Saved data entries
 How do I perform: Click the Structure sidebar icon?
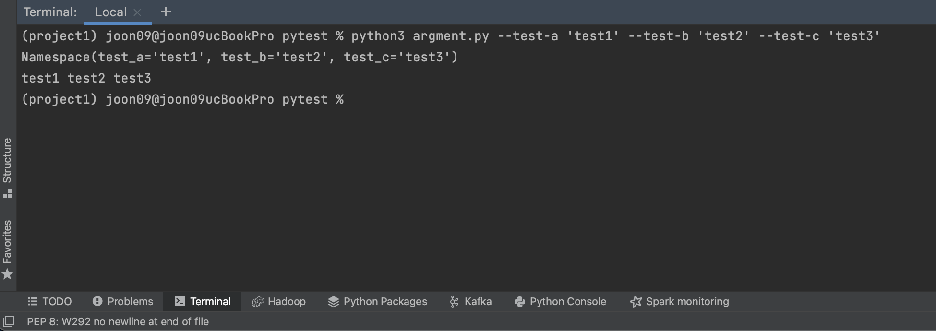pos(7,194)
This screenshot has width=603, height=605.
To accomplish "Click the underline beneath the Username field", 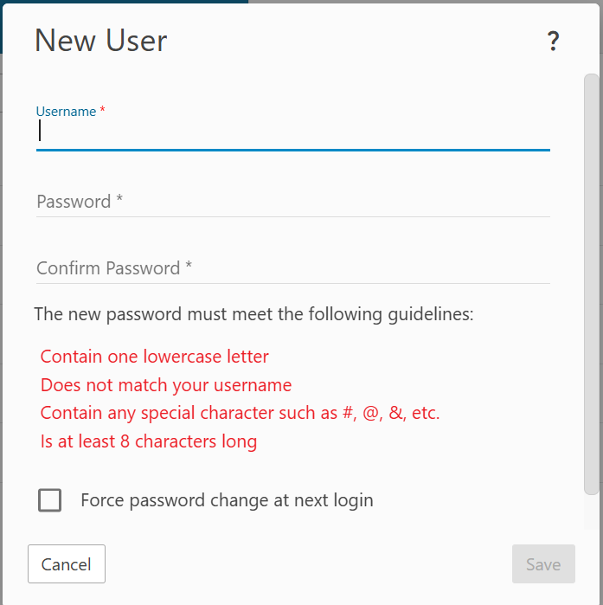I will click(292, 150).
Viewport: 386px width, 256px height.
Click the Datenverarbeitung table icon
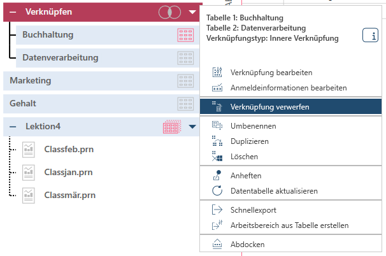[185, 58]
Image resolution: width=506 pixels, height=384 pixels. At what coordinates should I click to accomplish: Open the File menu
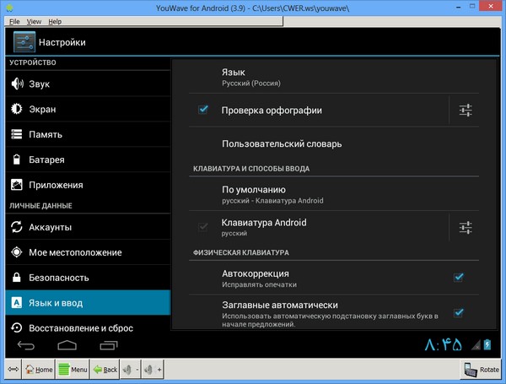(x=14, y=20)
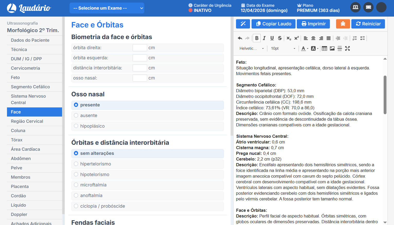
Task: Open the magic wand auto-generate tool
Action: (243, 24)
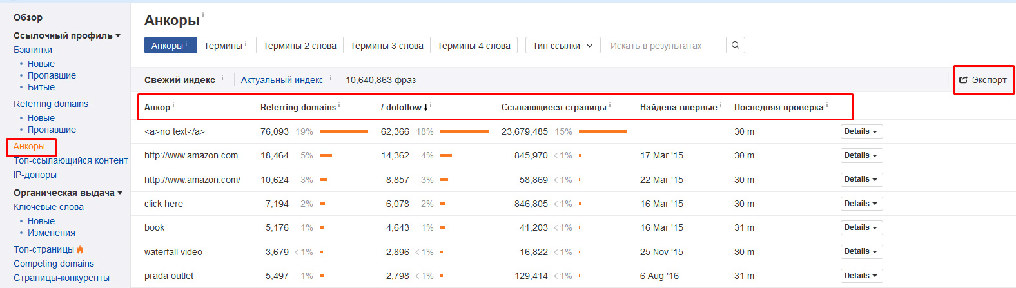Click the Export icon button
Screen dimensions: 1016x288
(963, 80)
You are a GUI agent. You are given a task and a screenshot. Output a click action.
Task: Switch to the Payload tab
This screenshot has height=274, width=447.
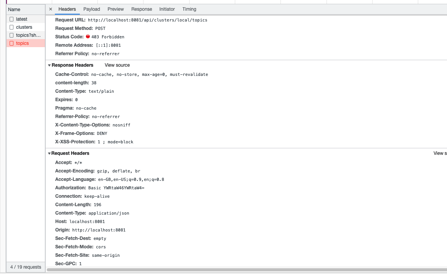pos(92,9)
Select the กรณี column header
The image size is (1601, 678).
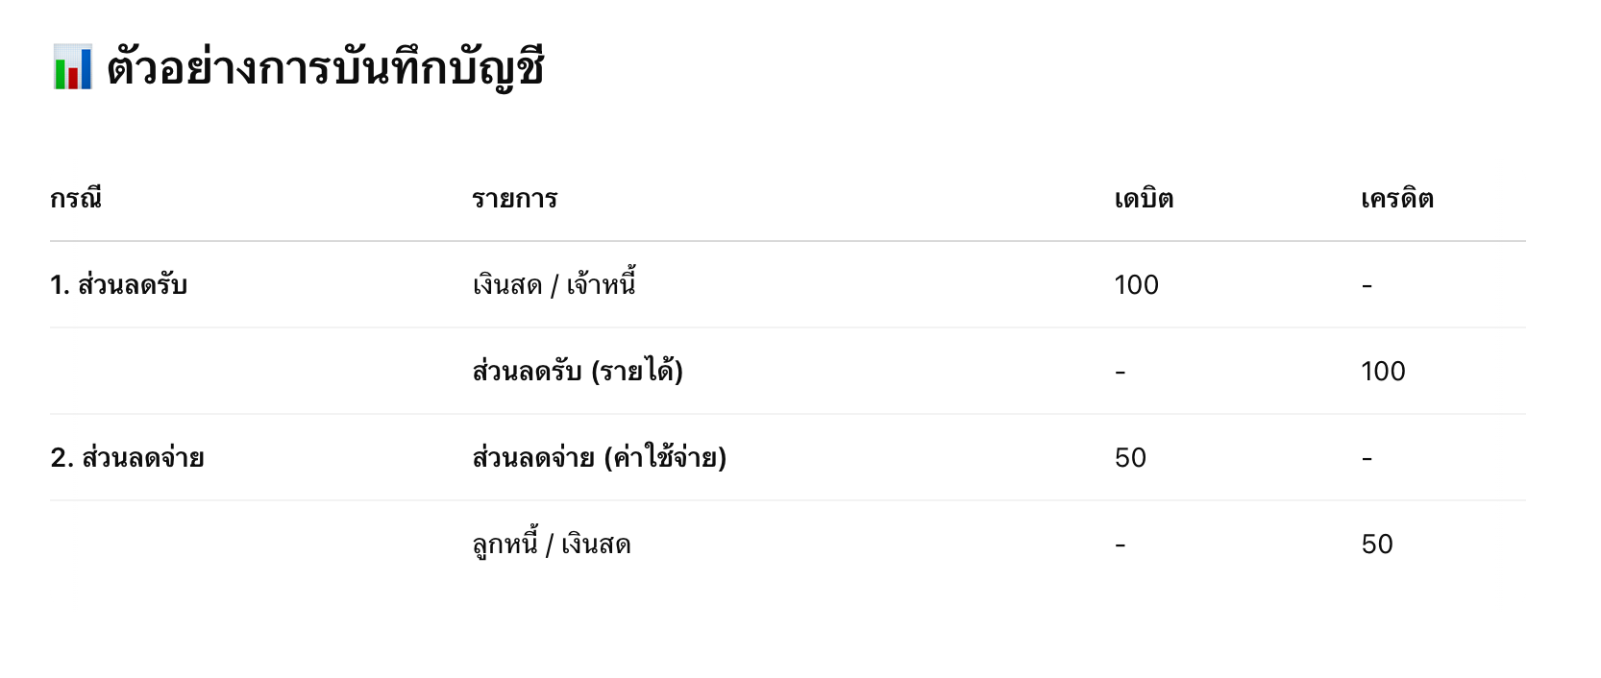(x=76, y=198)
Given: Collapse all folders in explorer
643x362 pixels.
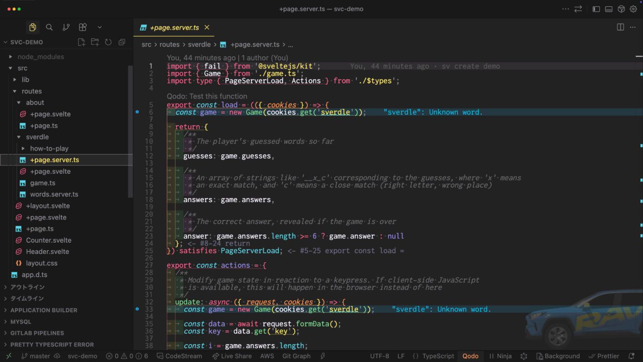Looking at the screenshot, I should point(122,42).
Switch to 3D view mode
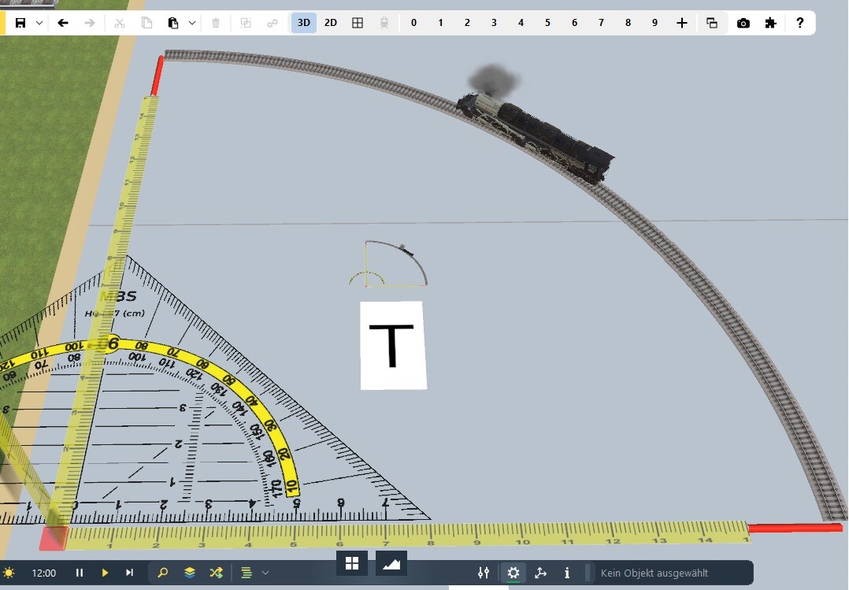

■ What the task asks ■
Look for the line that contains "Task: Switch to the Payload tab", then please copy it and the rest of the lines through the end of the data, pictures excluded.

■ Answer to the problem ■
Task: Switch to the Payload tab
This screenshot has height=274, width=447.
pos(92,9)
Select the กรณี column header
The image size is (1601, 678).
(x=76, y=198)
Given: Collapse all folders in explorer
643x362 pixels.
Looking at the screenshot, I should point(122,42).
Switch to 3D view mode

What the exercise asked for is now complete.